Great question! This can be answered easily using a couple of scenarios. Let’s use the example of Tom and Jane. Tom goes to Old Navy and opens up a credit card. When he fills out the application, he uses only his name and credit history to apply. He later decides that for convenience, he’d like to allow Jane to use his card, so he calls up Old Navy (or the credit card company that operates the Old Navy card) and adds her as an authorized user. She now has legal rights to use the card, but no legal obligation to pay any of the debts back. Also, which can be seen as a bonus, the credit card will be reported on her credit report as an authorized user, as well as Tom’s; so if he pays the bill on time, she gets the perks of the good standing credit score without the legal obligation to pay back any of the debt.
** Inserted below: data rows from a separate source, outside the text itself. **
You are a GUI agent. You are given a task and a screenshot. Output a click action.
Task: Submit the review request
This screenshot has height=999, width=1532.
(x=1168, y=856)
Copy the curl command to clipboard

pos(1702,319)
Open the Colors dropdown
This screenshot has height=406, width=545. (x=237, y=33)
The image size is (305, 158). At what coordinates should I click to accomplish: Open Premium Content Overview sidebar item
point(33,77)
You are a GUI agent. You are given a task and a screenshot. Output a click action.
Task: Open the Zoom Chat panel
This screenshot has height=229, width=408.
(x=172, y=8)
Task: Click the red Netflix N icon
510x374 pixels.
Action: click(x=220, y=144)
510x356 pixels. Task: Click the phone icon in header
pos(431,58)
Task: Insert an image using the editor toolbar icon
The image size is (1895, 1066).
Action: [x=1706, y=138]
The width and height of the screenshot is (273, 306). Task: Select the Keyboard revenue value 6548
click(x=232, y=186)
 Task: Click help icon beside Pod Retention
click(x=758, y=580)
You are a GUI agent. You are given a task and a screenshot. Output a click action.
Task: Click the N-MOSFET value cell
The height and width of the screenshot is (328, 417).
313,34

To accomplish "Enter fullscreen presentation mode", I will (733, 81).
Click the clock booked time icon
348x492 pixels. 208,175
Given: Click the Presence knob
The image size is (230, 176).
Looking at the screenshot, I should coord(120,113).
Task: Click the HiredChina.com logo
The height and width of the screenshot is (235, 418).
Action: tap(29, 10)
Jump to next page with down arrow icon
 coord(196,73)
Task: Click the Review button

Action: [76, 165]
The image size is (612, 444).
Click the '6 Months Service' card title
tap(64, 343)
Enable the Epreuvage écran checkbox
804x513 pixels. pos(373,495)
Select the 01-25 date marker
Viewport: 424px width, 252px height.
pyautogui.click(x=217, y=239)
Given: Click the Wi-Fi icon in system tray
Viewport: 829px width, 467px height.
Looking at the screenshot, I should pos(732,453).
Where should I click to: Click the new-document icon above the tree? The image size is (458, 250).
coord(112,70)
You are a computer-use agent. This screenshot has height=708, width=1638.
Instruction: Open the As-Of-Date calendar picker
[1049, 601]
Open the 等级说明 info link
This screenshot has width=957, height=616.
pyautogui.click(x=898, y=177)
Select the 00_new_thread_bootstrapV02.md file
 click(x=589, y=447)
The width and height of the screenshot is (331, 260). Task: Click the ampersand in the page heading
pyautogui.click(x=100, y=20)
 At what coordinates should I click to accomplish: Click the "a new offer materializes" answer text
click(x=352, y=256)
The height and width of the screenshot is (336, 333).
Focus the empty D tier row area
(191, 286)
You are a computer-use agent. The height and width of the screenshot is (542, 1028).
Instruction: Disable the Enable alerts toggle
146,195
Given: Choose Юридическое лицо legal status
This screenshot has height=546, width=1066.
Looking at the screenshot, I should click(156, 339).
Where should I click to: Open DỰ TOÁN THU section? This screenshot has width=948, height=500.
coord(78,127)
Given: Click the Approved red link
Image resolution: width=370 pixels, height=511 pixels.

Now let’s pretend that Tom and Jane both go to Old Navy and open a credit card. When the application is filled out, both names are put on it and both have their credit report ran as part of the application process. In this situation, Tom would be the primary holder, and Jane would be the co-signer of the card; although the credit card will report on both credit reports the same. Let’s say that things turn for the worst and Tom and Jane split up; at this point they are BOTH equally responsible for the debt on the Old Navy credit card. When you co-sign for a debt you immediately take equal responsibility for that debt obligation. It’s important to understand they aren’t each only responsible for one half of the debt, instead, they are each responsible for the entire amount.
As a general rule of thumb, if you can avoid doing so, don’t co-sign on the debt with another person. If a finance company is requiring a co-signer then they believe the original debtor will not pay for the debt if they don’t have someone else sign for it.